**Your instructions**. Find every line in the records that holds the string "size". Copy each one.

**Exercise input**.
==========

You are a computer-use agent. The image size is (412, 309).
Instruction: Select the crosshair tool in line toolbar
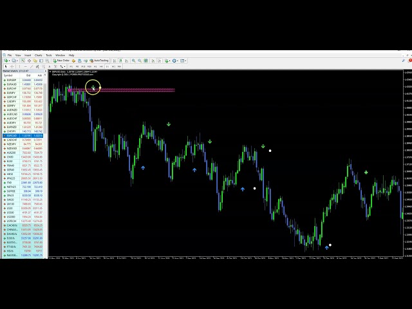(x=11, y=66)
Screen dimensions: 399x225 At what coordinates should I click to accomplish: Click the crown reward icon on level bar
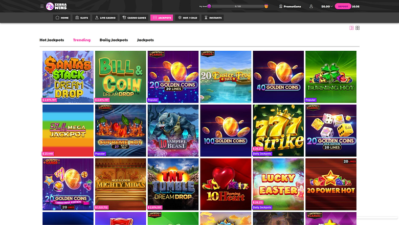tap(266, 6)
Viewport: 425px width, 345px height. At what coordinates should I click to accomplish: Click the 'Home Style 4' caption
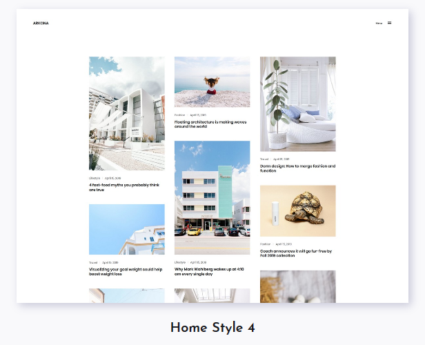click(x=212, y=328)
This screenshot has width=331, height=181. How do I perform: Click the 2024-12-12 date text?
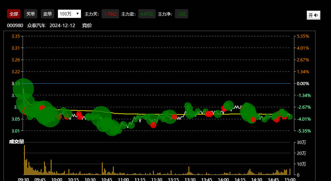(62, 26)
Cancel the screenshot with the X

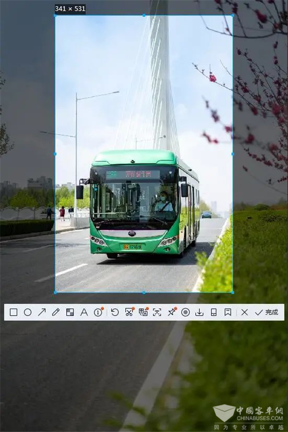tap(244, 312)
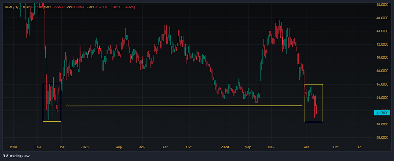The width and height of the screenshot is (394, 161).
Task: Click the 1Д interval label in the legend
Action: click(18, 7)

==========

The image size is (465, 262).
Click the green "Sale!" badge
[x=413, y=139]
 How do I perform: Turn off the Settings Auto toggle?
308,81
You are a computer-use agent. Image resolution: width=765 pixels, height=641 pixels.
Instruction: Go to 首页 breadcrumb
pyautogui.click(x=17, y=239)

==========

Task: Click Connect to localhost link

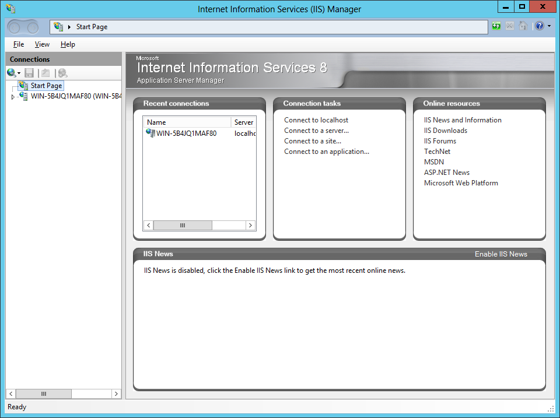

==========

**Response**.
You are a computer-use agent. The image size is (412, 309).
The image size is (465, 262).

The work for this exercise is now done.